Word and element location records

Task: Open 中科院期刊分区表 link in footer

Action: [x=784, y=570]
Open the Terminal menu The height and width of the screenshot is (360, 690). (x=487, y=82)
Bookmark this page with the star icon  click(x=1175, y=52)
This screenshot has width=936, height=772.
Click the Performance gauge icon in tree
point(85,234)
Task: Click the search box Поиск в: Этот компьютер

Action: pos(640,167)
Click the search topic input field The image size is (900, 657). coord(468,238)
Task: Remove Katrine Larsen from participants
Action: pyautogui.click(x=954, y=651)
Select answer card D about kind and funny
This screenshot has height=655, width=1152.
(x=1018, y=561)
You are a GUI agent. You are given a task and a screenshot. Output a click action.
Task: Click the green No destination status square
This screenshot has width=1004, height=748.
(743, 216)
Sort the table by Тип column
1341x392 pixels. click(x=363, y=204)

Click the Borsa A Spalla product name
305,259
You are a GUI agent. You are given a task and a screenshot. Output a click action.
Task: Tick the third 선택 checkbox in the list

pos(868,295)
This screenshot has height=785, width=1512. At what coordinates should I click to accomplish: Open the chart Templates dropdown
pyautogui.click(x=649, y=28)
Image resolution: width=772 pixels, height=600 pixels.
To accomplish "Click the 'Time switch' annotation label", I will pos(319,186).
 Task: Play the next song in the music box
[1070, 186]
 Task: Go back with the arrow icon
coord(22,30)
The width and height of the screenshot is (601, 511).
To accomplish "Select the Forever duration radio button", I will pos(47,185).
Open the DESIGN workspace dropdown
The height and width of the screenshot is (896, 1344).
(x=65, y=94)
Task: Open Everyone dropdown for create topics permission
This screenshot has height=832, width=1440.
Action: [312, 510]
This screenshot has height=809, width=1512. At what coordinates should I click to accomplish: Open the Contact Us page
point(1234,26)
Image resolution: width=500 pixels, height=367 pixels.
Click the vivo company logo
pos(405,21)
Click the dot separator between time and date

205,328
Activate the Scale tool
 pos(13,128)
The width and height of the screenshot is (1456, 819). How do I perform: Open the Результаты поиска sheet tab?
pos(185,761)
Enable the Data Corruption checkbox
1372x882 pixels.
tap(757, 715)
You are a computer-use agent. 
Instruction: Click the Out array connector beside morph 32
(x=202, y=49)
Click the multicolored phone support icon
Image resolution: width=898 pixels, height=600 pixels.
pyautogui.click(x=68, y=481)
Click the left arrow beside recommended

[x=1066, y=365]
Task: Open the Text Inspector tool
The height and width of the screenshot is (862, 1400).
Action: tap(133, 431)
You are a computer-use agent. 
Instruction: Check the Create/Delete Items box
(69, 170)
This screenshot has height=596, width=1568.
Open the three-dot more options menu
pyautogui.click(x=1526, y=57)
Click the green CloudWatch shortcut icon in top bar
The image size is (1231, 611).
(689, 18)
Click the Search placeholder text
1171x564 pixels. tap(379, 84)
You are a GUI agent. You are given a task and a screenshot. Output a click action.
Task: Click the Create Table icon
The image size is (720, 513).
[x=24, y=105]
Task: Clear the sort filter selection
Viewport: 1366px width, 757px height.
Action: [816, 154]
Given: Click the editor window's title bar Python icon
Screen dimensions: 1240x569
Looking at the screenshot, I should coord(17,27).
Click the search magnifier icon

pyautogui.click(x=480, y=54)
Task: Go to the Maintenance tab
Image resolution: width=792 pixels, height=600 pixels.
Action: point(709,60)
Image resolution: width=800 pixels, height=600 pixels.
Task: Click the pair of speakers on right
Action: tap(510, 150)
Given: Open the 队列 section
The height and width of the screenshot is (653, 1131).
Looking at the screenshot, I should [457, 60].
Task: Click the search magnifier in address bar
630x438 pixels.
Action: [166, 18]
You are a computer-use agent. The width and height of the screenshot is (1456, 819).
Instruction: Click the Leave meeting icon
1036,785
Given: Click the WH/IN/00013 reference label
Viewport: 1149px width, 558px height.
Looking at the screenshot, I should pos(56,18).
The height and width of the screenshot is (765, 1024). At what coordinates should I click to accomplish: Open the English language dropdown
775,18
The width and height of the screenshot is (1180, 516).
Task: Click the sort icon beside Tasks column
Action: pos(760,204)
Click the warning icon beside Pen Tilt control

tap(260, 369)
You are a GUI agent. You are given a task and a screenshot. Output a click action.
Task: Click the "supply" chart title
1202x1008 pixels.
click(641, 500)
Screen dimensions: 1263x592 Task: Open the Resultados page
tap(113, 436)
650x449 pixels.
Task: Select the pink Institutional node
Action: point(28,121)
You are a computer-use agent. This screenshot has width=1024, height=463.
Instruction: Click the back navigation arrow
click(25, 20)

#### Do this:
Can you express these lines as a numbered list, leaving out the blank lines?

#### Task result:
1. Task: Open 中科院期刊分区表 link in footer
2. Action: [x=784, y=570]
3. Open the Terminal menu The height and width of the screenshot is (360, 690). (x=487, y=82)
4. Bookmark this page with the star icon  click(x=1175, y=52)
5. This screenshot has width=936, height=772.
6. Click the Performance gauge icon in tree
7. point(85,234)
8. Task: Click the search box Поиск в: Этот компьютер
9. Action: pos(640,167)
10. Click the search topic input field The image size is (900, 657). coord(468,238)
11. Task: Remove Katrine Larsen from participants
12. Action: pyautogui.click(x=954, y=651)
13. Select answer card D about kind and funny
14. This screenshot has height=655, width=1152.
15. (x=1018, y=561)
16. You are a GUI agent. You are given a task and a screenshot. Output a click action.
17. Task: Click the green No destination status square
18. This screenshot has width=1004, height=748.
19. (743, 216)
20. Sort the table by Тип column
21. 1341x392 pixels. click(x=363, y=204)
22. Click the Borsa A Spalla product name
23. 305,259
24. You are a GUI agent. You are given a task and a screenshot. Output a click action.
25. Task: Tick the third 선택 checkbox in the list
26. pos(868,295)
27. This screenshot has height=785, width=1512. At what coordinates should I click to accomplish: Open the chart Templates dropdown
28. pyautogui.click(x=649, y=28)
29. Image resolution: width=772 pixels, height=600 pixels.
30. To accomplish "Click the 'Time switch' annotation label", I will pos(319,186).
31.  Task: Play the next song in the music box
32. [1070, 186]
33.  Task: Go back with the arrow icon
34. coord(22,30)
35. The width and height of the screenshot is (601, 511).
36. To accomplish "Select the Forever duration radio button", I will pos(47,185).
37. Open the DESIGN workspace dropdown
38. The height and width of the screenshot is (896, 1344).
39. (x=65, y=94)
40. Task: Open Everyone dropdown for create topics permission
41. This screenshot has height=832, width=1440.
42. Action: [312, 510]
43. This screenshot has height=809, width=1512. At what coordinates should I click to accomplish: Open the Contact Us page
44. point(1234,26)
45. Image resolution: width=500 pixels, height=367 pixels.
46. Click the vivo company logo
47. pos(405,21)
48. Click the dot separator between time and date
49. 205,328
50. Activate the Scale tool
51.  pos(13,128)
52. The width and height of the screenshot is (1456, 819). How do I perform: Open the Результаты поиска sheet tab?
53. pos(185,761)
54. Enable the Data Corruption checkbox
55. 1372x882 pixels.
56. tap(757, 715)
57. You are a computer-use agent. 
58. Instruction: Click the Out array connector beside morph 32
59. (x=202, y=49)
60. Click the multicolored phone support icon
61. Image resolution: width=898 pixels, height=600 pixels.
62. pyautogui.click(x=68, y=481)
63. Click the left arrow beside recommended
64. [x=1066, y=365]
65. Task: Open the Text Inspector tool
66. The height and width of the screenshot is (862, 1400).
67. Action: tap(133, 431)
68. You are a computer-use agent. 
69. Instruction: Check the Create/Delete Items box
70. (69, 170)
71. This screenshot has height=596, width=1568.
72. Open the three-dot more options menu
73. pyautogui.click(x=1526, y=57)
74. Click the green CloudWatch shortcut icon in top bar
75. The image size is (1231, 611).
76. (689, 18)
77. Click the Search placeholder text
78. 1171x564 pixels. tap(379, 84)
79. You are a GUI agent. You are given a task and a screenshot. Output a click action.
80. Task: Click the Create Table icon
81. The image size is (720, 513).
82. [x=24, y=105]
83. Task: Clear the sort filter selection
84. Viewport: 1366px width, 757px height.
85. Action: [816, 154]
86. Given: Click the editor window's title bar Python icon
87. Screen dimensions: 1240x569
88. Looking at the screenshot, I should coord(17,27).
89. Click the search magnifier icon
90. pyautogui.click(x=480, y=54)
91. Task: Go to the Maintenance tab
92. Image resolution: width=792 pixels, height=600 pixels.
93. Action: point(709,60)
94. Image resolution: width=800 pixels, height=600 pixels.
95. Task: Click the pair of speakers on right
96. Action: tap(510, 150)
97. Given: Open the 队列 section
98. The height and width of the screenshot is (653, 1131).
99. Looking at the screenshot, I should [457, 60].
100. Task: Click the search magnifier in address bar
101. 630x438 pixels.
102. Action: [166, 18]
103. You are a computer-use agent. The width and height of the screenshot is (1456, 819).
104. Instruction: Click the Leave meeting icon
105. 1036,785
106. Given: Click the WH/IN/00013 reference label
107. Viewport: 1149px width, 558px height.
108. Looking at the screenshot, I should pos(56,18).
109. The height and width of the screenshot is (765, 1024). At what coordinates should I click to accomplish: Open the English language dropdown
110. 775,18
111. The width and height of the screenshot is (1180, 516).
112. Task: Click the sort icon beside Tasks column
113. Action: pos(760,204)
114. Click the warning icon beside Pen Tilt control
115. tap(260, 369)
116. You are a GUI agent. You are given a task and a screenshot. Output a click action.
117. Task: Click the "supply" chart title
118. 1202x1008 pixels.
119. click(641, 500)
120. Screen dimensions: 1263x592 Task: Open the Resultados page
121. tap(113, 436)
122. 650x449 pixels.
123. Task: Select the pink Institutional node
124. Action: point(28,121)
125. You are a computer-use agent. This screenshot has width=1024, height=463.
126. Instruction: Click the back navigation arrow
127. click(25, 20)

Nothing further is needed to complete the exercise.